Обсуждение: "failed to re-find parent key" question

Поиск
Список
Период
Сортировка

"failed to re-find parent key" question

От
"Roger Pan"
Дата:
Hi!
 
   We use postgreSQL 8.1.2 in Solaris 9 platform  to maintain very important business data. The postgresql DB was interrupted now:
 
> more postgresql-2007-03-05_210154.log
LOG:  could not bind socket for statistics collector: Cannot assign requested address
LOG:  database system was interrupted while in recovery at 2007-03-05 20:26:30 CST
HINT:  This probably means that some data is corrupted and you will have to use the last backup for recovery.
LOG:  checkpoint record is at 114/FDB86500
LOG:  redo record is at 114/FDB2B0F8; undo record is at 0/0; shutdown FALSE
LOG:  next transaction ID: 8817742; next OID: 106734149
LOG:  next MultiXactId: 60550; next MultiXactOffset: 14674685
LOG:  database system was not properly shut down; automatic recovery in progress
LOG:  redo starts at 114/FDB2B0F8
LOG:  record with zero length at 115/249891E8
LOG:  redo done at 115/249891B8
PANIC:  failed to re-find parent key in "1560660"
LOG:  startup process (PID 14266) was terminated by signal 6
LOG:  aborting startup due to startup process failure
LOG:  logger shutting down

 I know  the problem " failed to re-find parent key" has been fixed in the newer release. My question is how we can recover the data in this case? The difficult is the disk with postgres data system is full.

Many thanks!

Roger

Re: "failed to re-find parent key" question

От
Tom Lane
Дата:
"Roger Pan" <roger.pan@nexustelecom.com> writes:
>    We use postgreSQL 8.1.2 in Solaris 9 platform  to maintain very =
> important business data.

If it's as important as all that, you should make more of an effort to
keep up-to-date with PG minor releases...

> PANIC:  failed to re-find parent key in "1560660"
>  I know  the problem " failed to re-find parent key" has been fixed in =
> the newer release. My question is how we can recover the data in this =
> case? The difficult is the disk with postgres data system is full.=20

A quick and dirty solution would be to do pg_resetxlog, but the problem
is that it's difficult to predict how much corruption or data loss would
result.  If the data is really worth an effort to save, you might consider
making a hacked-up build in which this PANIC is reduced to a WARNING,
which you use just long enough to boot up and shut down.  I think it'd
work to change (in src/backend/access/nbtree/nbtinsert.c)

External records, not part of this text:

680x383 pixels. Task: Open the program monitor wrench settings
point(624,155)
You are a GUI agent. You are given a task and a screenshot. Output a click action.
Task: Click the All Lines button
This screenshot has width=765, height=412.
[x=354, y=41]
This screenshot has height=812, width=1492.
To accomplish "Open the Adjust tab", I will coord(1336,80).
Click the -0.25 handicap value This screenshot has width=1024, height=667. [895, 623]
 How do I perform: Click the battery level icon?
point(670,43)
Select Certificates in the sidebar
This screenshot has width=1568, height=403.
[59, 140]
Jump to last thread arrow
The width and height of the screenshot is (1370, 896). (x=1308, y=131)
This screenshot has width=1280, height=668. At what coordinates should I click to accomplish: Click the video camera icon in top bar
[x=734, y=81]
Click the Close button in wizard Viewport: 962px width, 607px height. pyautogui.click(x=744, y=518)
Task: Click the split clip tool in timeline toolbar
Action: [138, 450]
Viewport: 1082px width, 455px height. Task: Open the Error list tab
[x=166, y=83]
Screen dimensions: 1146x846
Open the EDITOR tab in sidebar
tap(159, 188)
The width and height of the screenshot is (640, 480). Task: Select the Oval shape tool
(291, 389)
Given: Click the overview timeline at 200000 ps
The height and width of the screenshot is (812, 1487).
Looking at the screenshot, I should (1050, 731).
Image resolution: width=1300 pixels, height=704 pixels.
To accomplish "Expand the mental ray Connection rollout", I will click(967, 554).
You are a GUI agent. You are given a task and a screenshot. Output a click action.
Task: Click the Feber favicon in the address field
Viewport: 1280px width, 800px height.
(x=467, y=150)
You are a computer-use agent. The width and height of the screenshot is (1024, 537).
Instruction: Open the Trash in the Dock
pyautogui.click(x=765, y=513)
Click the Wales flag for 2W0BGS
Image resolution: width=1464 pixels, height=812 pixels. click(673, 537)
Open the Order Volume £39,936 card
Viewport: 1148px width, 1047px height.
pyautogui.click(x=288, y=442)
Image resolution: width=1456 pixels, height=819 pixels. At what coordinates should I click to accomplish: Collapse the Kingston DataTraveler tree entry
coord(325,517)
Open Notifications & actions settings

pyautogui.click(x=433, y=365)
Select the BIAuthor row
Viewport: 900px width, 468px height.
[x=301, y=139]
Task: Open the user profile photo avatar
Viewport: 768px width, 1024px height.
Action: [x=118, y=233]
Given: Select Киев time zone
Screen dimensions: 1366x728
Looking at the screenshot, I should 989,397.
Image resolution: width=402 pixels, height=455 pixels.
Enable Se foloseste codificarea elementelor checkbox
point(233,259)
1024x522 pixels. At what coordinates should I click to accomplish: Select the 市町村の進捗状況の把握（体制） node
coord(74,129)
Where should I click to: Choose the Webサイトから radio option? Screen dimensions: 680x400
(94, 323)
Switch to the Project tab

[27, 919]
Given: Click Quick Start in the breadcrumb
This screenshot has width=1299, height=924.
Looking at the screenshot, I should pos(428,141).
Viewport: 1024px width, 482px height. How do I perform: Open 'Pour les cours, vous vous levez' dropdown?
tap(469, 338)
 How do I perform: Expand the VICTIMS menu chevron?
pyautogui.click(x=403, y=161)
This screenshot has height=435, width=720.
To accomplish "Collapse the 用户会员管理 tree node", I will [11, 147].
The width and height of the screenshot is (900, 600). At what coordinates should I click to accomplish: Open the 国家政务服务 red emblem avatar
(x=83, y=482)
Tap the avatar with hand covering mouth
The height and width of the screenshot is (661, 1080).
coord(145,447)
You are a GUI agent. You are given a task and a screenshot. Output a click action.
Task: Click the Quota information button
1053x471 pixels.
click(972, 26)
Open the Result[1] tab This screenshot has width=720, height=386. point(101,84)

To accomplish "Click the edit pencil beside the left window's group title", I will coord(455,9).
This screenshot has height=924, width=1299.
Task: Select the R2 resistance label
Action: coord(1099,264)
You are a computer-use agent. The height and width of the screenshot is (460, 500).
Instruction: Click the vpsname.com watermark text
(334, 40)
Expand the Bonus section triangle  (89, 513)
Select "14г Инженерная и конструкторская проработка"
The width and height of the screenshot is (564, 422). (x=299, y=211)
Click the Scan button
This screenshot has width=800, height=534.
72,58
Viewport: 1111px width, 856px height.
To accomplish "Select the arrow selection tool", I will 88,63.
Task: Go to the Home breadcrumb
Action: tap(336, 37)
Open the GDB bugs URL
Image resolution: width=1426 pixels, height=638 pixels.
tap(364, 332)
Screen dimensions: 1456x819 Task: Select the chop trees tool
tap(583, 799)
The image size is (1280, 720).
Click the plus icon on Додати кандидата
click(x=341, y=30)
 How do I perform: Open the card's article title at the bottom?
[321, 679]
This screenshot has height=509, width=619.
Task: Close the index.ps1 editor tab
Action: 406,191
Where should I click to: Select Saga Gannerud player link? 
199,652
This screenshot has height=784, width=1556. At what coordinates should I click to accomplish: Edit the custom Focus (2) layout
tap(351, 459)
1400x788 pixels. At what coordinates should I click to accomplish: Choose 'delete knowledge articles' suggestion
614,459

        /* Check for error only after writing children */
        if (pbuf == InvalidBuffer)
            elog(ERROR, "failed to re-find parent key in \"%s\"",
                 RelationGetRelationName(rel));

        /* Recursively update the parent */
        _bt_insertonpg(rel, pbuf, stack->bts_parent,
                       0, NULL, new_item, stack->bts_offset,
                       is_only);

to

        /* Check for error only after writing children */
        if (pbuf == InvalidBuffer)
            elog(WARNING, "failed to re-find parent key in \"%s\"",
                 RelationGetRelationName(rel));
        else
        /* Recursively update the parent */
        _bt_insertonpg(rel, pbuf, stack->bts_parent,
                       0, NULL, new_item, stack->bts_offset,
                       is_only);

After that, reboot into a standard postmaster, and reindex
the index(es) identified by the warning messages.

After that, think about an update ;-)

            regards, tom lane

PS: if you try this, I'd *strongly* suggest first making a
filesystem-level backup of all of the $PGDATA tree, so that you aren't
any worse off if it doesn't work.